8. Liability Section

  1. The Client shall indemnify 3net against any action, claim, demand, costs, charges and expenses arising from libel, or incurred by reason of any infringement or alleged infringement of any intellectual property rights protected in the United Kingdom or any laws for the time in force in the United Kingdom by the services or products supplied, and against all costs and damages which 3net may incur in any action for such infringement for which 3net may become liable.
  2. The Client warrants that any design material, instructions, technical and non-technical information furnished or given by him are not libellous or such will not cause 3net to infringe any copyright, registered designs, or any intellectual property rights or any legislation for the time being in force in the United Kingdom in the performance of the contract.
  3. 3net will make every effort to carry out the Client's instructions but shall be under no liability if unable to carry out any provision of the instructions for any reason beyond 3net's control (without limiting the foregoing) including inability to secure labour, manufacturers’ products not conforming to their published specifications, breakdown of machinery, or as a result of any Act of God, war, labour dispute, fire, flood, drought, legislation, failure of power supply or any cause beyond 3net's control.
  4. 3net shall not be liable to the Client in any circumstances whatsoever for any consequential loss, whether for loss of profit or otherwise, whatsoever (and whether caused by the negligence of 3net its employees or agents or otherwise) which arise out of or in connection with the supply of services and/or products or their use or resale by the Client or any breach of the contract or any liability arising in connection with the contract.
  5. In any event 3net’s liability will not exceed the price charge payable for the services or products supplied in respect of which the liability arises or £250K whichever is lesser.

9. Assignment

  1. The Client may not without the prior written consent of 3net assign all or any of its rights under any contract incorporating these conditions.

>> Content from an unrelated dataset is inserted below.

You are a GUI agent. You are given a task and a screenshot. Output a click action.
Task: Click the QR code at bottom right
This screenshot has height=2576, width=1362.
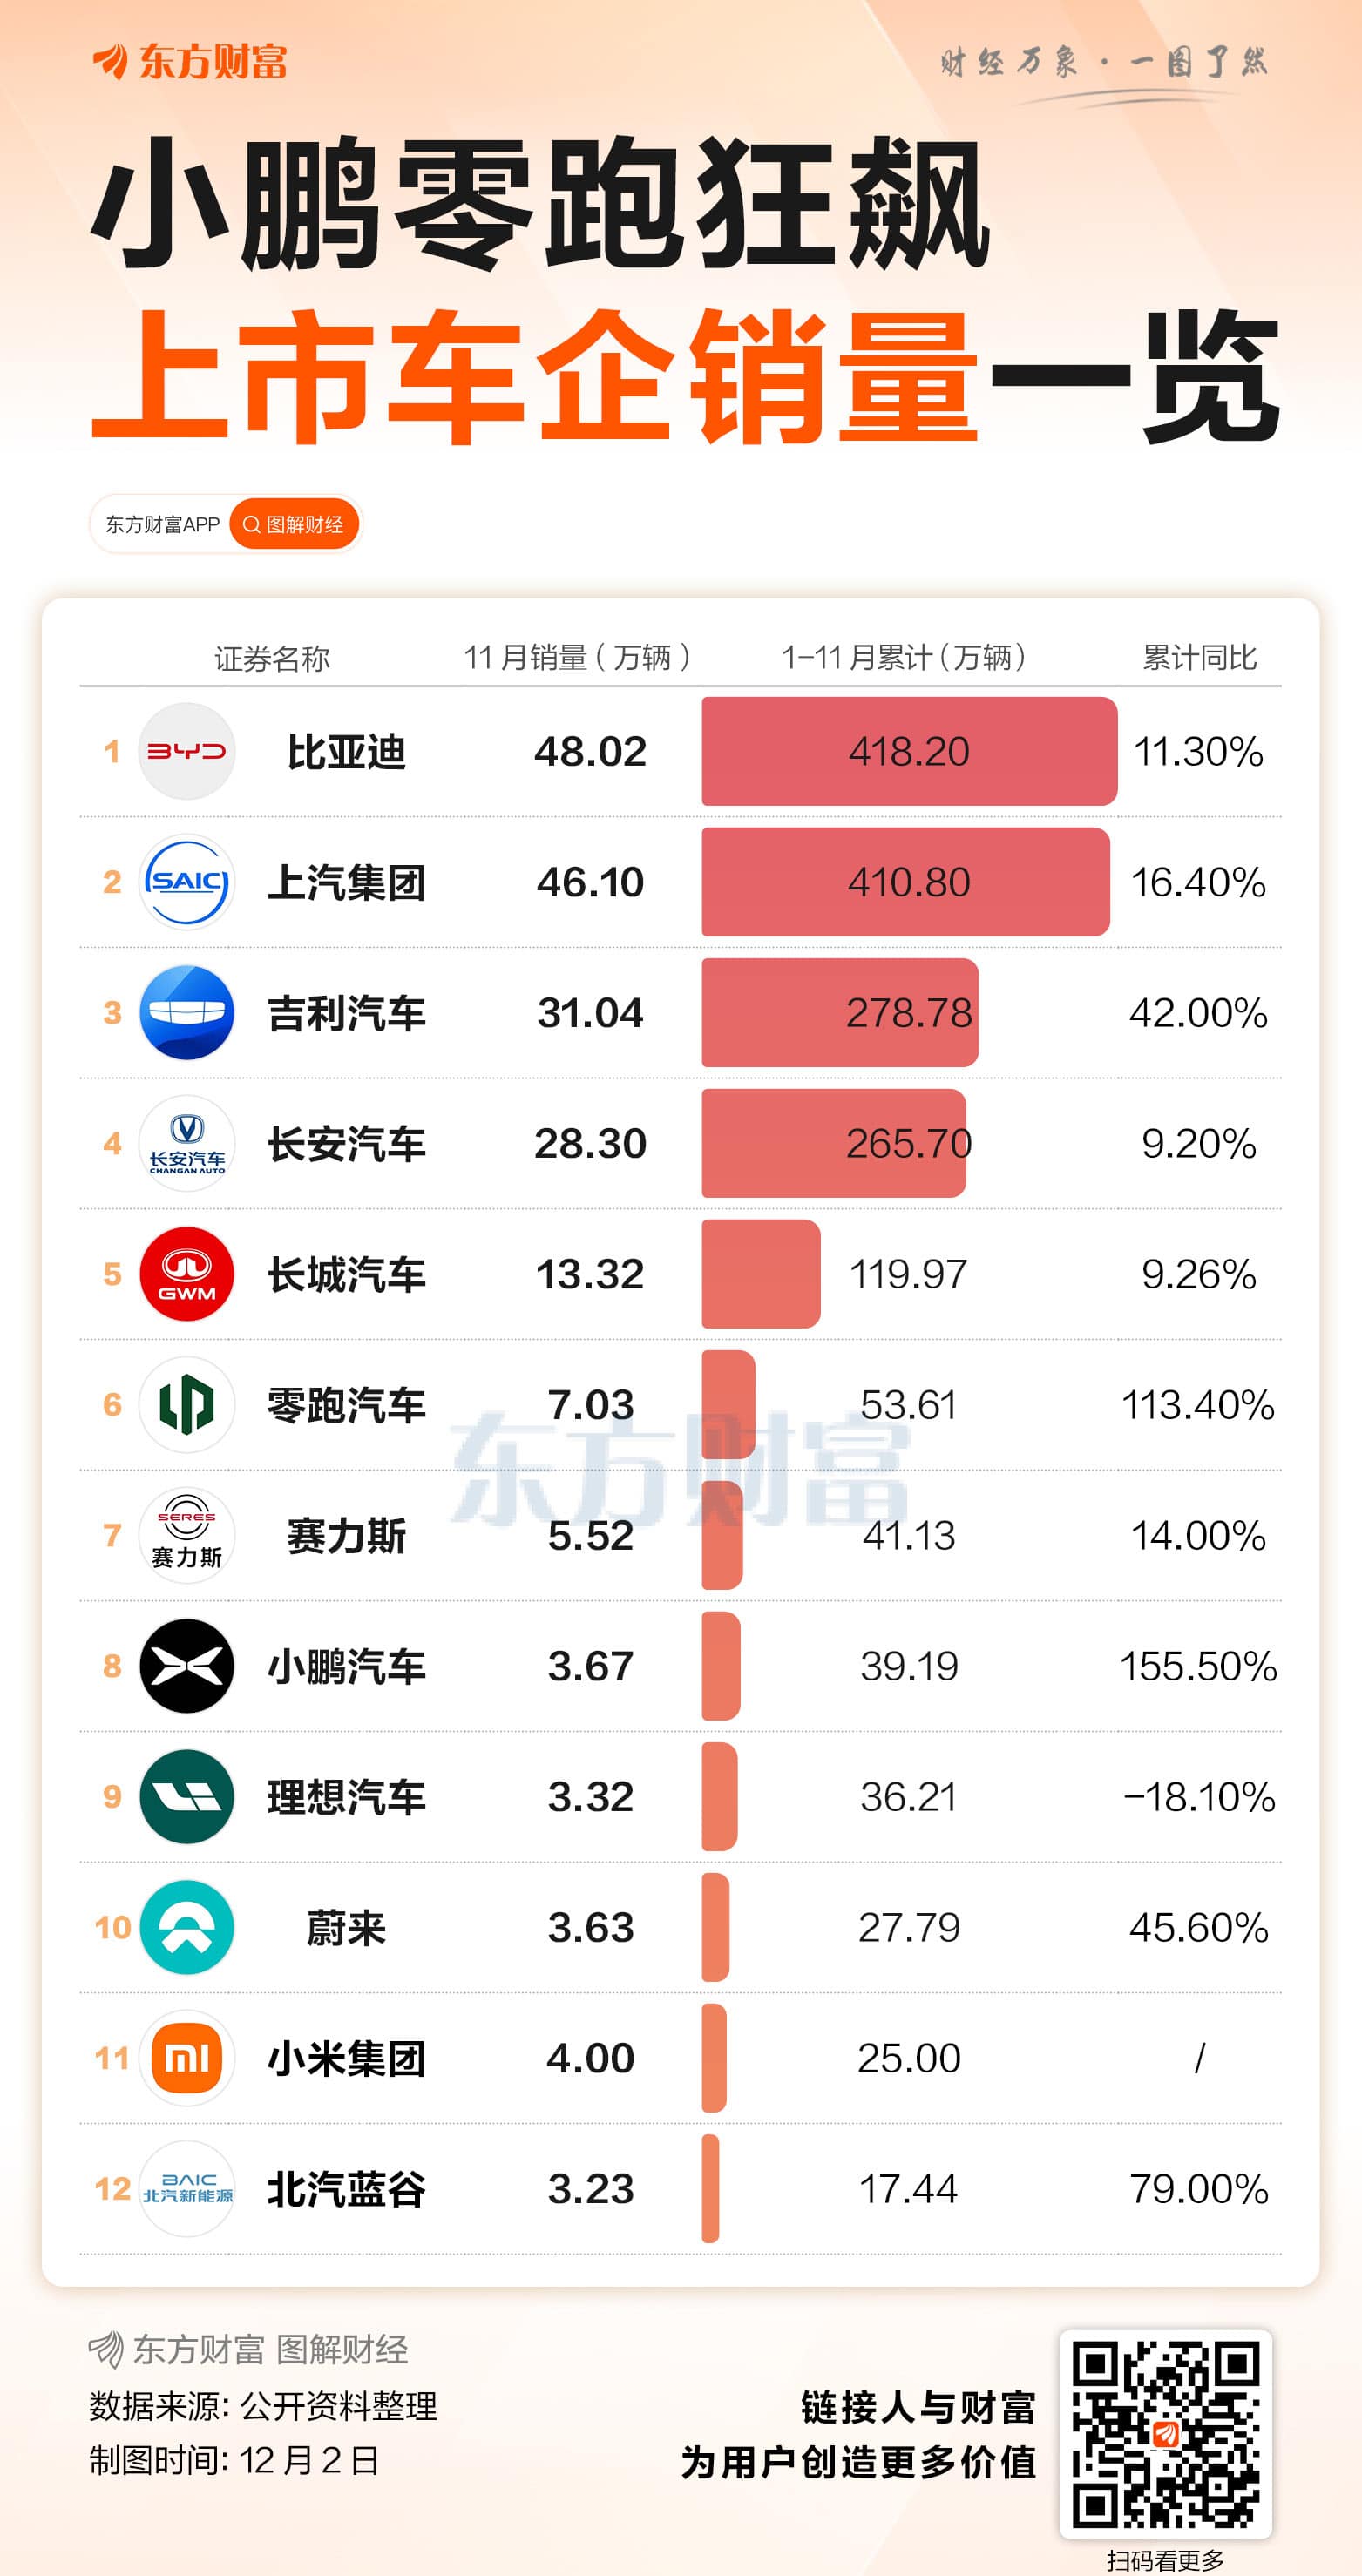click(1165, 2434)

10. Notices and Governing Law

  1. Any notice hereunder shall be deemed to have been duly given if sent by prepaid first class post or facsimile to the party concerned at its last known address. Notices sent by first class post shall be deemed to have been given 24 hours after dispatch and notices sent by facsimile shall be deemed to have been given on the date of dispatch.
  2. This agreement shall be governed by and construed in all respects in accordance with the Laws of England, and each party hereby submits to the non-exclusive jurisdiction of the English Courts.
  3. If any term or provision in this contract shall be held to be illegal or unenforceable, in whole or in part, under any enactment or rule of law, such term or provision or part shall, to that extent, be deemed not to form part of this Contract but the validity and enforceability of the remainder of this Contract shall not be affected.